#### DOCUMENT SEGMENT

So you’ve experienced the Taycan?
Many times. Test-drives are essential in the development process in order to make a product perfect.
And your impression?
Phenomenal! Witout a doubt a real Porsche. It drives amazingly in every situation. And it doesn’t yield an inch to the 911. Beyond the acceleration, the driving dynamics are especially impressive. The Taycan brings exhilaration and emotion to e-mobility.
What can the Taycan do that others can’t?
There’s simply nothing comparable in the field of electric sports cars.
Could you be more specific?
Driving performance on the level of a super sports car. Reproducible acceleration without loss of power. Long-distance capability. State-of-the-art connectivity. Outstanding design—inside and out. And the soul of an athlete, as only Porsche can offer.
And what are the technical innovations that make the difference?
There are many. For example, the Taycan is the first series vehicle with a system voltage of 800 volts rather than the usual 400 volts of electric cars. The total output of the lithium-ion battery is 93 kWh. So it’s by no means just another electric vehicle, let alone a rolling smart device. It’s the Porsche among electric sports cars.
What makes you so certain?
Decades of tradition and experience. The perfect synthesis of motorsports and day-to-day usability. And not least: our role as a driver of innovation in hybrid and electric motors. In 2013 Porsche unveiled the first plug-in hybrid model in the luxury class with the Panamera S E-Hybrid, and with the 918 Spyder, a highly innovative hybrid sports car. Then came the Porsche 919 Hybrid, the fastest research lab and the most complex Porsche race car of all times. We won the title in the World Endurance Championship with it three times on the trot. The 919 Evo, a next-stage development, laid down a sensational lap time of 5:19.55 minutes on the Nordschleife of the Nürburgring.That’s almost incomprehensible. And by the way: Ferdinand Porsche developed the electric wheel-hub motor at the end of the nineteenth century.
And all that is in the Taycan?
It’s the consequence of all that.
Your head of design, Michael Mauer, says that the Taycan is redefining the architecture of purely electrically powered vehicles to some extent.
That’s a fair statement. For him and his team, the objective was to make the Taycan recognizable as a Porsche on first glance, but also to distinguish it from the other models. They succeeded in exceptional fashion. The proportions of the Taycan are both typically Porsche and unique.
Other premium manufacturers are embarking in the e-mobility era with an SUV, Porsche with a sporty sedan. Why?
For three reasons. First, the Porsche brand has traditionally stood for sports cars—that is, for a flat silhouette. And with our first all-electric model, we deliberately want to stick very closely to the brand core— in terms of both driving experience and appearance. Second, a sedan has considerable aerodynamic advantages compared to an SUV. That has a positive impact in terms of range. The Taycan has the best cw-value of any of our current sports cars. And third, the batteries, which are mounted in the underbody, result in a particularly low vehicle center of gravity. It’s actually lower in the Taycan than in the 911. You can feel that in the driving dynamics.
Traditional vehicles are increasingly under pressure, due to both new competitors and policy. Is electromobility more of a risk or an opportunity?
Definitely a mission and an opportunity.
Taking a look at the drive variants of the future that are locally CO2-free, there are only three technologies that come into consideration: e-mobility, hydrogen, and synthetic fuels. Porsche has made its choice.

########
#### AVAILABLE DATA

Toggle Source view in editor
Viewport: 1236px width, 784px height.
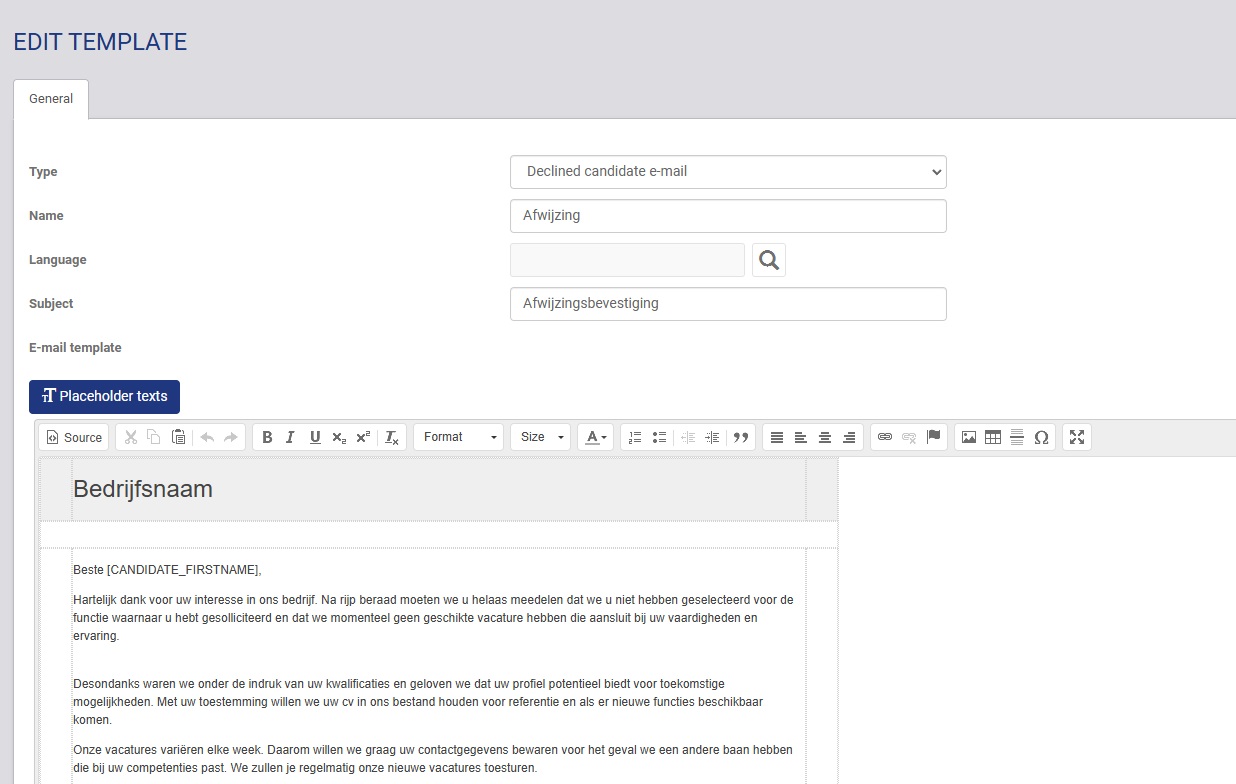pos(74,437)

########

## DIRECTIONS
1. Quote the Taycan interview from "Many times. Test-drives" up to and including "Porsche can offer.".
2. Carry the Taycan interview forward from its final sentence.

## EXPECTED RESPONSES
1.
Many times. Test-drives are essential in the development process in order to make a product perfect.
And your impression?
Phenomenal! Witout a doubt a real Porsche. It drives amazingly in every situation. And it doesn’t yield an inch to the 911. Beyond the acceleration, the driving dynamics are especially impressive. The Taycan brings exhilaration and emotion to e-mobility.
What can the Taycan do that others can’t?
There’s simply nothing comparable in the field of electric sports cars.
Could you be more specific?
Driving performance on the level of a super sports car. Reproducible acceleration without loss of power. Long-distance capability. State-of-the-art connectivity. Outstanding design—inside and out. And the soul of an athlete, as only Porsche can offer.

2.
For good reason. From the well-to-wheel perspective—mobility’s entire chain of effects—a new electric vehicle is roughly three times more efficient than a hydrogen vehicle and six times more efficient than a vehicle powered with synthetic fuels. Even if one includes battery production, the ratio is still one to two over hydrogen and one to three compared with synthetic fuels. And with the advancement of battery development, this advantage will grow even larger. For a sports-car manufacturer like Porsche, those are compelling arguments—quite aside from the outstanding performance figures that can be achieved with an electric drive system.
True climate neutrality will only be achieved, however, when the electricity comes from 100 percent renewable sources.
Big-engined sports cars, heavy SUVs—Porsche, too, comes in for criticism in the climate debate. The argument is that just because a Porsche is electric doesn’t mean it’s sensible.
Let me be clear: we carmakers have a very clear responsibility to lower transport emissions. Those who wish to create long-term value not only must understand the relationship between economic gains and value creation for both people and the environment, but indeed meet the demands of an increasingly environmentally and socially minded society.
Do you know the word “rekkeviddeangst”?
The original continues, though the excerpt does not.